GateNLP / ultimate-sitemap-parser

Ultimate Website Sitemap Parser
https://mediacloud.org/
Other
181 stars 64 forks source link

Disable logging? #25

Open Pikamander2 opened 3 years ago

Pikamander2 commented 3 years ago

Is there a way to turn off logging? A single call to sitemap_tree_for_homepage spits out over 20 messages into the console, most of which are of no concern.

stefan-djurovic commented 3 years ago

Well, currently there is not.

sibalzer commented 3 years ago

You can set the logger level to warning to ignore unnecessary messages.

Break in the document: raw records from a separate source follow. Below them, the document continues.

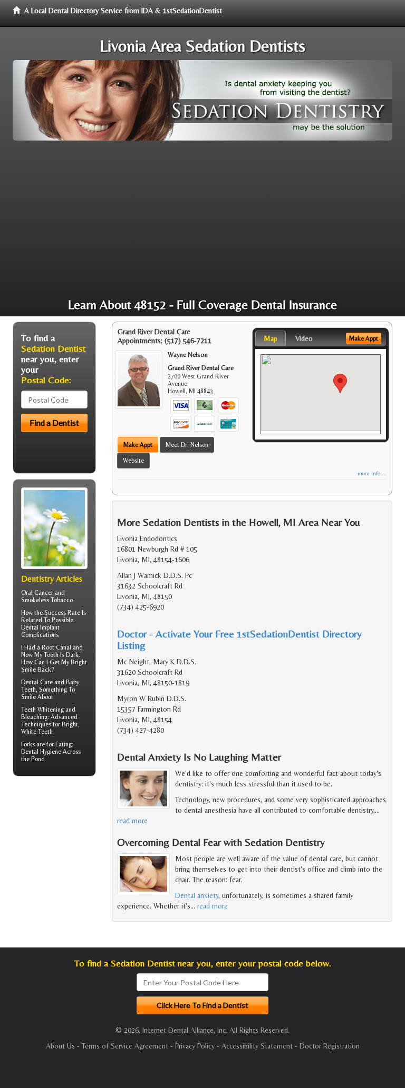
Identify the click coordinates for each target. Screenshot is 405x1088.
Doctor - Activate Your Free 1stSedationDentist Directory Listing (239, 639)
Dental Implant (40, 627)
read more (132, 820)
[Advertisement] (202, 219)
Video (304, 338)
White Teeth (37, 731)
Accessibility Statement (257, 1046)
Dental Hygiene (41, 751)
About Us (60, 1046)
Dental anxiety (196, 895)
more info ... (372, 473)
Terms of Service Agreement (125, 1046)
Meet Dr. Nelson (187, 444)
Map (270, 338)
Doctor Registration (330, 1046)
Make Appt (137, 444)
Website (133, 460)
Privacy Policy (195, 1046)
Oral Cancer (37, 592)
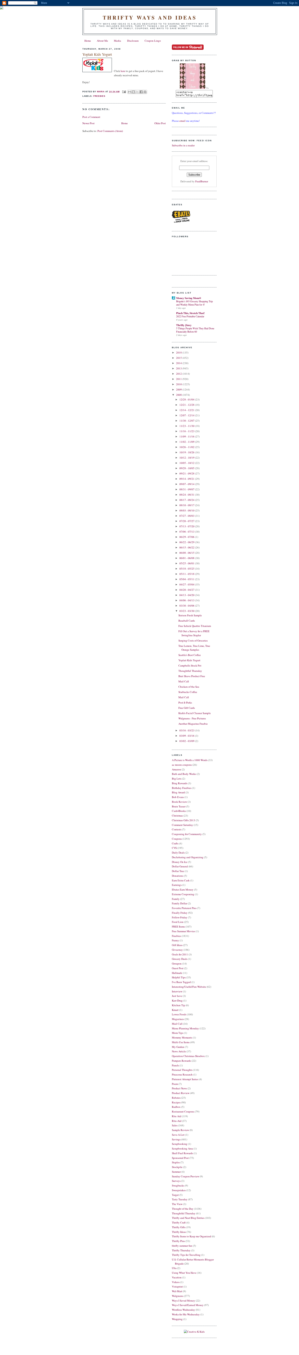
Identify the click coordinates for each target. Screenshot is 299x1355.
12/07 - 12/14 (187, 415)
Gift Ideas (177, 945)
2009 (179, 389)
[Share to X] (137, 92)
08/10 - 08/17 (187, 505)
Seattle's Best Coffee (189, 655)
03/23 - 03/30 (187, 611)
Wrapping (177, 1319)
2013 (179, 368)
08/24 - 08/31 (187, 494)
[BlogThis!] (133, 92)
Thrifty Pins (178, 1241)
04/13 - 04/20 (187, 595)
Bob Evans (178, 797)
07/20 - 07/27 (187, 521)
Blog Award (178, 792)
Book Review (179, 802)
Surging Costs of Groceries (193, 640)
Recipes (176, 1102)
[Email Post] (124, 91)
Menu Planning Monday (185, 1028)
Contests (176, 829)
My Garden (178, 1047)
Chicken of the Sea (188, 686)
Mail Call (183, 681)
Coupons (177, 839)
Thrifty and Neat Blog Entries (188, 1218)
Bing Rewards (179, 783)
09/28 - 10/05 (187, 468)
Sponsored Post (180, 1158)
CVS (174, 848)
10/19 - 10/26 (187, 452)
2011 (179, 379)
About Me (102, 40)
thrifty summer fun (182, 1245)
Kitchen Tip (178, 1005)
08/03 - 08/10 (187, 510)
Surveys (176, 1181)
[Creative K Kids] (194, 1331)
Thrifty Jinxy (184, 325)
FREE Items (178, 926)
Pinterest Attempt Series (185, 1079)
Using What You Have (184, 1273)
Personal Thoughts (182, 1070)
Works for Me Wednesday (186, 1314)
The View (177, 1204)
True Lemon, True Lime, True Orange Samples (194, 648)
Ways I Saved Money (183, 1300)
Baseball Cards (186, 620)
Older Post (160, 123)
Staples (176, 1162)
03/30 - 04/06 (187, 605)
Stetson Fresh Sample (190, 615)
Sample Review (180, 1130)
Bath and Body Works (184, 774)
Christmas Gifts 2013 (183, 820)
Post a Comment (91, 117)
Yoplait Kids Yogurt (189, 660)
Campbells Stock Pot (189, 665)
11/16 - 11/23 (187, 431)
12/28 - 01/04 (187, 399)
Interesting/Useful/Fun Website (189, 987)
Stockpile (177, 1167)
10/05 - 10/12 (187, 463)
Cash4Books (179, 811)
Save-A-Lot (178, 1134)
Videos (176, 1282)
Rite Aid (176, 1116)
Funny (175, 940)
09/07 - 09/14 (187, 484)
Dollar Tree (178, 871)
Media (117, 40)
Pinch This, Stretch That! (190, 313)
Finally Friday (180, 913)
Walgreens (177, 1296)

logging.getLogger("usp.fetch_parse").setLevel(logging.WARNING)
logging.getLogger("usp.helpers").setLevel(logging.WARNING)
logging.getLogger("usp.tree").setLevel(logging.WARNING)
ThibTrip commented 3 years ago
logging.getLogger("usp.fetch_parse").setLevel(logging.WARNING)
logging.getLogger("usp.helpers").setLevel(logging.WARNING)

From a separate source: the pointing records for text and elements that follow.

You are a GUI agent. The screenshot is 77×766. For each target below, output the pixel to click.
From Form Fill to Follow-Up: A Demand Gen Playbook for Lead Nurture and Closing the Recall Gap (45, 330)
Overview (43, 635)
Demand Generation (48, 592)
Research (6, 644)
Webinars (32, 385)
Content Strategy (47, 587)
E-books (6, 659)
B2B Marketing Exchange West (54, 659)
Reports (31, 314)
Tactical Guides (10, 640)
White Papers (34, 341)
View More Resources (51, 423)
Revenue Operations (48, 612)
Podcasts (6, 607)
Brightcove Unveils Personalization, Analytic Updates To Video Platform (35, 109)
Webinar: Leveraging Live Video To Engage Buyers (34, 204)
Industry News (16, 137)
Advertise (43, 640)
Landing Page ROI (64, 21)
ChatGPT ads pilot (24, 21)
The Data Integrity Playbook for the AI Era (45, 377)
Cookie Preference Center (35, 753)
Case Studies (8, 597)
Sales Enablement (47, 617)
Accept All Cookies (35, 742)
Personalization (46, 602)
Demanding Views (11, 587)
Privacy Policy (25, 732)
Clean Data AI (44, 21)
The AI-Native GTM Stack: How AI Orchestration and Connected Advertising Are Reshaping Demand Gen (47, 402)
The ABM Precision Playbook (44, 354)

Thank you for your answer but this does not seem to work 😿.

Example code

import logging
from usp.tree import sitemap_tree_for_homepage

logging.getLogger("usp.fetch_parse").setLevel(logging.WARNING)
logging.getLogger("usp.helpers").setLevel(logging.WARNING)
logging.getLogger("usp.tree").setLevel(logging.WARNING)

sitemap_tree_for_homepage('https://www.siemens.de/')
2021-05-21 11:29:27,202 WARNING usp.helpers [1407409/MainThread]: Request for URL https://www.siemens.de/robots.txt failed: 404 Not Found
2021-05-21 11:29:27,829 WARNING usp.helpers [1407409/MainThread]: Request for URL https://www.siemens.de/sitemap-index.xml.gz failed: 404 Not Found
2021-05-21 11:29:28,443 WARNING usp.helpers [1407409/MainThread]: Request for URL https://www.siemens.de/sitemap_index.xml failed: 404 Not Found
2021-05-21 11:29:29,067 WARNING usp.helpers [1407409/MainThread]: Request for URL https://www.siemens.de/.sitemap.xml failed: 404 Not Found
2021-05-21 11:29:29,694 WARNING usp.helpers [1407409/MainThread]: Request for URL https://www.siemens.de/sitemap/sitemap-index.xml failed: 404 Not Found
2021-05-21 11:29:30,303 WARNING usp.helpers [1407409/MainThread]: Request for URL https://www.siemens.de/sitemap.xml failed: 404 Not Found
...
sibalzer commented 3 years ago

Thats because you are getting warning messages. If you want to ignore them too you need to set the logging level higher (logging.ERROR or even logging.FATAL). But i wouldn't recommend it.

Pikamander2 commented 3 years ago

Ideally, it would be nice to have an official setting to suppress the output.